The DPA emphasised that the Court upheld its findings that IAB Europe committed multiple GDPR infringements in connection with its role in the TCF and stated that it must now analyse the ruling in more detail. It remains to be seen whether the DPA will consider TCF version 2.2 sufficient in light of the Market Court’s findings.
Meanwhile, IAB Europe welcomed the Market Court's ruling, noting that it confirms “it was right to appeal” and that the newest TCF version 2.2 only needs “minor changes to be readily implemented” to ensure compliance.
For the time being, the most immediately relevant aspect of the ruling is the Court’s clarification of joint controllership within the TCF. IAB Europe is expected to integrate a formal joint controllership arrangement into the framework that complies with Article 26 of the GDPR. TCF participants should review this arrangement and assess whether it aligns with their role and responsibilities.
In parallel, participants may wish to review their real-time bidding practices in light of Court’s findings. The Court confirmed that IAB Europe is not a joint controller for downstream processing carried out via OpenRTB. This means that each publisher, vendor or intermediary involved in real-time bidding must ensure that profiling, bid-request broadcasting and related data flows comply with the GDPR. Participation in the TCF does not, in itself, guarantee that they meet these obligations.

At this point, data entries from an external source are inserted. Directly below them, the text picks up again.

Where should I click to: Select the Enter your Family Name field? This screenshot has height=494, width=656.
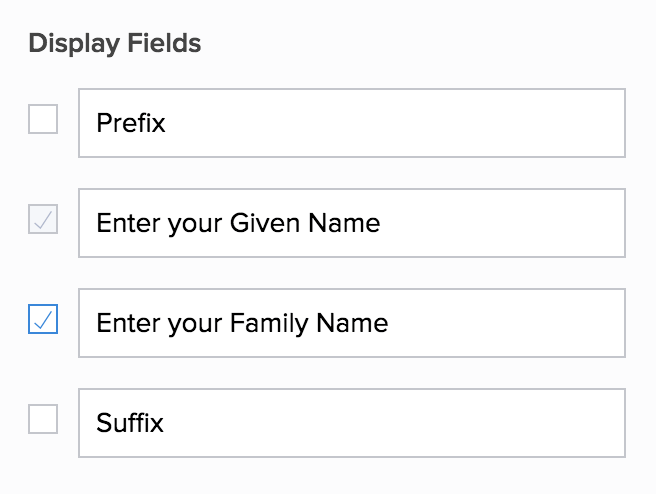pyautogui.click(x=352, y=323)
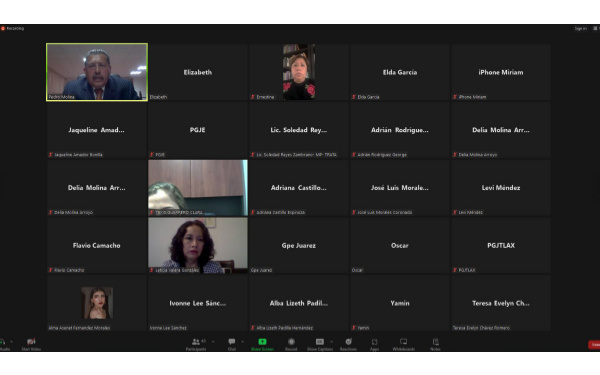
Task: Open the View layout icon
Action: (x=595, y=28)
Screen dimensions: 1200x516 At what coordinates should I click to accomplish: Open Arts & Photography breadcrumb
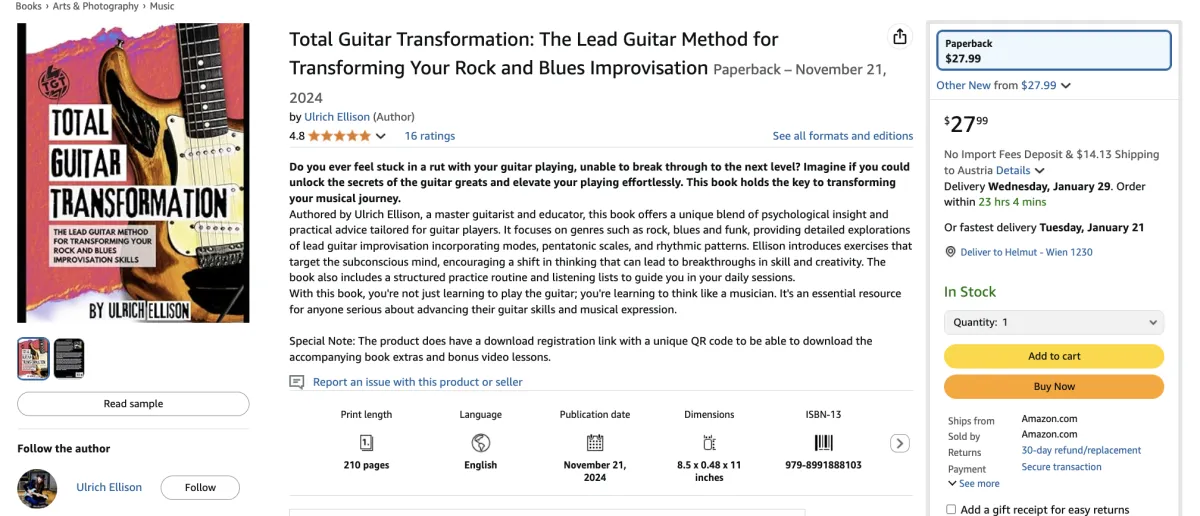[x=96, y=6]
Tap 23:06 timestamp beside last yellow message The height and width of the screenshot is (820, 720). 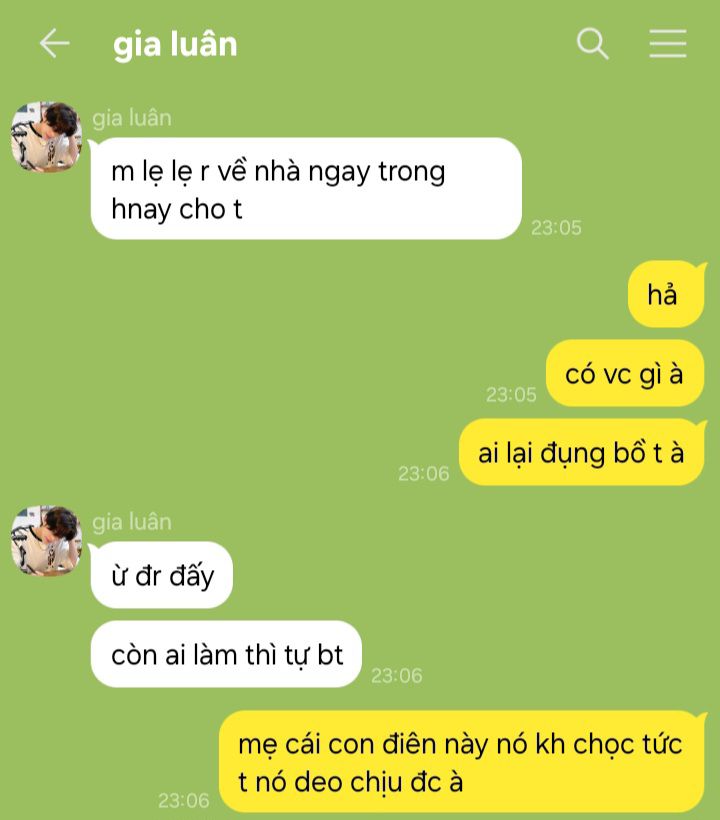(x=184, y=800)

Though the ruling concludes the proceedings concerning TCF version 2.0, it does not preclude further developments, especially regarding the interpretation of joint controllership. While grounded in the CJEU’s position, the ruling reflects the Market Court’s own interpretation of the roles within the ecosystem, which could be approached differently by other Member State courts or the CJEU in future cases.
With multiple GDPR infringements judicially confirmed, the risk of civil claims by data subjects or representative organisations against IAB and TCF participants cannot be excluded. Any litigation is likely to raise challenging questions regarding the extent of joint responsibility among the many participants in the ecosystem, how affected data subjects can demonstrate damages incurred and the degree to which individual entities can be held accountable for systemic failures in a framework that they helped to implement.